### What is expected
Check the records below line by line, and report how many lines include the string "will". No other words are needed.

BEGIN Dataset

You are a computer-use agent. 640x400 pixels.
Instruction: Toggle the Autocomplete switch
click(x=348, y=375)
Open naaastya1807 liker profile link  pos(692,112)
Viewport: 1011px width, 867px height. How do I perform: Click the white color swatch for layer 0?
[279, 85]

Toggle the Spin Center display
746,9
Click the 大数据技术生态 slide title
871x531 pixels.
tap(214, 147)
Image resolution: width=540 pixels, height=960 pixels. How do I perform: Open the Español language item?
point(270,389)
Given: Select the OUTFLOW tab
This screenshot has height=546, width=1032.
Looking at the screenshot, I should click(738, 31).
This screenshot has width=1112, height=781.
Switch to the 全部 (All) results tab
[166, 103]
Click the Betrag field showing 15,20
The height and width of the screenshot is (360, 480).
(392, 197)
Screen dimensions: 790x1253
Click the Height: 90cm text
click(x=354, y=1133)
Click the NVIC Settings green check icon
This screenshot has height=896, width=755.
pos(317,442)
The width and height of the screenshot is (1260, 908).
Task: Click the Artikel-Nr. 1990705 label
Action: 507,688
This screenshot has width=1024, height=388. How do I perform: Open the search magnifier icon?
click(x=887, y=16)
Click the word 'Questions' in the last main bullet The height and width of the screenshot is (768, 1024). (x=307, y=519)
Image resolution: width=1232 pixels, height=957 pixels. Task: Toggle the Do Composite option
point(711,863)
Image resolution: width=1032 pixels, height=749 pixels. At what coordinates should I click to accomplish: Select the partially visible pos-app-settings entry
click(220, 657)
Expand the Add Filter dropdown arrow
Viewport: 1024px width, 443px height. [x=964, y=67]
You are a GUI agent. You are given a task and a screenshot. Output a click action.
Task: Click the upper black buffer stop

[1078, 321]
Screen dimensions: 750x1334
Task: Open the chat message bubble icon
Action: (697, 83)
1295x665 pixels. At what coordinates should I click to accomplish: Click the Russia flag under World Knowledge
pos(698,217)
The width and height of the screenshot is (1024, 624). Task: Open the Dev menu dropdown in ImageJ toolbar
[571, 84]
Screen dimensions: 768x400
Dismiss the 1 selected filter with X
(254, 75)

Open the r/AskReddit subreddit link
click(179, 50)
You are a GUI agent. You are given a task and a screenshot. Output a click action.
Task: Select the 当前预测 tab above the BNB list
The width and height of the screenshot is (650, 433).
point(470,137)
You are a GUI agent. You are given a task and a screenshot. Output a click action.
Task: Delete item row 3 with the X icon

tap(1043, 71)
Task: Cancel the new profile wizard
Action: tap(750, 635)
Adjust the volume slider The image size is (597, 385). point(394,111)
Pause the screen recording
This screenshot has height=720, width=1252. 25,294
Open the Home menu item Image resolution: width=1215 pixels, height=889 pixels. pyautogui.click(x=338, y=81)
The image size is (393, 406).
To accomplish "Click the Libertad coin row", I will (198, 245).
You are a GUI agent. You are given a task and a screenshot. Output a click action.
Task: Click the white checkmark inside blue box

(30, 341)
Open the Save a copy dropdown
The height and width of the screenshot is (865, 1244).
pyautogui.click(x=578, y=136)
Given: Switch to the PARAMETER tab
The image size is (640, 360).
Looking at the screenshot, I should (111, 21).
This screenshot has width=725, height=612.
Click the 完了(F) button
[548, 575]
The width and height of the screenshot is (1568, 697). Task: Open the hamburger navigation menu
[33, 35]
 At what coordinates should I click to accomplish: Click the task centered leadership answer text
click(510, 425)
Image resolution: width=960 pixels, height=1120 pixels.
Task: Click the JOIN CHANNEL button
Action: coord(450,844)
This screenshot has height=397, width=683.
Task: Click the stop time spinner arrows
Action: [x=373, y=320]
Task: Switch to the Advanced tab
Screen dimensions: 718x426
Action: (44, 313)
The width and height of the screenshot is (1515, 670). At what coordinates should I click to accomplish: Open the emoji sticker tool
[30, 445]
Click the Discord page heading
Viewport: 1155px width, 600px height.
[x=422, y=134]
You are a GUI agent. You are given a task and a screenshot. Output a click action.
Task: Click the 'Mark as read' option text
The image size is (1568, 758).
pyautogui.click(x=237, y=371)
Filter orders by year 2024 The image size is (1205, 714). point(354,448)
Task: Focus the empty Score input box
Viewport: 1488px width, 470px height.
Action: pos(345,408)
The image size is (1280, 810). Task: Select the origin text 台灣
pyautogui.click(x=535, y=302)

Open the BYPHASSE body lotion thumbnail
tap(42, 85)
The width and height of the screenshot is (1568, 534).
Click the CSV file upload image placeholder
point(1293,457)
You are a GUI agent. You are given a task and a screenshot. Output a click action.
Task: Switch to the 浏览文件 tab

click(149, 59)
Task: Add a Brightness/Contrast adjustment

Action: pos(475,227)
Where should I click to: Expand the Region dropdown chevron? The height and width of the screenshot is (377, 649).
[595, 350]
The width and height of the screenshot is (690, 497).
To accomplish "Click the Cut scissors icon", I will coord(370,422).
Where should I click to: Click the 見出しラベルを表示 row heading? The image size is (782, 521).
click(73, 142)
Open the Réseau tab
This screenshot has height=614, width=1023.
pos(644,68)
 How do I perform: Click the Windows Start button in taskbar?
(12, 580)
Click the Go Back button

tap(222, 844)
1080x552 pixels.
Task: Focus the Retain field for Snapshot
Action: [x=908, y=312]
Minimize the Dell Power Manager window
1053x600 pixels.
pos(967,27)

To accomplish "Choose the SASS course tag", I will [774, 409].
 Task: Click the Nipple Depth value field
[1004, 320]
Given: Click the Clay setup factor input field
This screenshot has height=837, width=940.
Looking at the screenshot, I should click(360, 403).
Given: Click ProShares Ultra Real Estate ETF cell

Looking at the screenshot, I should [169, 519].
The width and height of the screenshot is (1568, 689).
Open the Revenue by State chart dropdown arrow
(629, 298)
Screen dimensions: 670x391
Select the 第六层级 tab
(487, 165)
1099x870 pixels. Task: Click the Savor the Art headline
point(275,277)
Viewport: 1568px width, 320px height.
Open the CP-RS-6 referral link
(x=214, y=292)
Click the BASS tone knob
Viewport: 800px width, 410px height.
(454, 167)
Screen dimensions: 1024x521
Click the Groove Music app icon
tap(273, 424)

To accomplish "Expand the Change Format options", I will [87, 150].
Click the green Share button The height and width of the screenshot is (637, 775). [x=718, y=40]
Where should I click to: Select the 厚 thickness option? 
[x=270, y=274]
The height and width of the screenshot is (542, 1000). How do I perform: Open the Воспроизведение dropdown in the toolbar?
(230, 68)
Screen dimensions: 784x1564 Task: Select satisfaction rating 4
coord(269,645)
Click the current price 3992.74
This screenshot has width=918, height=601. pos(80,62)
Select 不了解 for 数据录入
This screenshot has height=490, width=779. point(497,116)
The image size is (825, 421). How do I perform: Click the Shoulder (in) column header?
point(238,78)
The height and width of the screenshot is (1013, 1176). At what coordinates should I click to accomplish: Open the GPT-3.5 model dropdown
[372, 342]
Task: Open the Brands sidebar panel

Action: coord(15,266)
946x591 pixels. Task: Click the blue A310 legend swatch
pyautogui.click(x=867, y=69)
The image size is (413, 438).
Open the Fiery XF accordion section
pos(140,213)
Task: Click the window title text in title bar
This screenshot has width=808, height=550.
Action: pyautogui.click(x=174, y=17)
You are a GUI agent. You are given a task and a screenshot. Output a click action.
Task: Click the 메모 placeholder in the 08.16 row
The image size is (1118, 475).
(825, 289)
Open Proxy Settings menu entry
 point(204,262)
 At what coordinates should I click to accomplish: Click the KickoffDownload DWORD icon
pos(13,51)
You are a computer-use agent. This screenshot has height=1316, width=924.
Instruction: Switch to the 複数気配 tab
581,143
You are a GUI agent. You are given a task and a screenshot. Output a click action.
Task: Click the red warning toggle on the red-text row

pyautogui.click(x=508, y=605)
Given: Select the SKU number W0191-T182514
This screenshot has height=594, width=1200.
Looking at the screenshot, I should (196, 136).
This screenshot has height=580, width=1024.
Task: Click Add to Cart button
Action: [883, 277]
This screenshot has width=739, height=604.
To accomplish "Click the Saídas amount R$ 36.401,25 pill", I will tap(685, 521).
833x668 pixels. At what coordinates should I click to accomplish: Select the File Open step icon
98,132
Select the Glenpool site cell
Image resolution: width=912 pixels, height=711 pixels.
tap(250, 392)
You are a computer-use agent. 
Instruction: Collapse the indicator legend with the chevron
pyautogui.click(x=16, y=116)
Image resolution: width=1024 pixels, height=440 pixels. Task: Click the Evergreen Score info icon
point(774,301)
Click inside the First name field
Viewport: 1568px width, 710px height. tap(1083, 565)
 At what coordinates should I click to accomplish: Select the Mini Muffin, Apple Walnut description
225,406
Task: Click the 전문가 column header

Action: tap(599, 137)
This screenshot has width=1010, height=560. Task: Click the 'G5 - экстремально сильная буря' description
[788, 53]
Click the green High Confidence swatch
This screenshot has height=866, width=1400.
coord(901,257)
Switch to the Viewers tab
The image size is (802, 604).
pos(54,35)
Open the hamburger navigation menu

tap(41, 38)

END Dataset

### Reply
5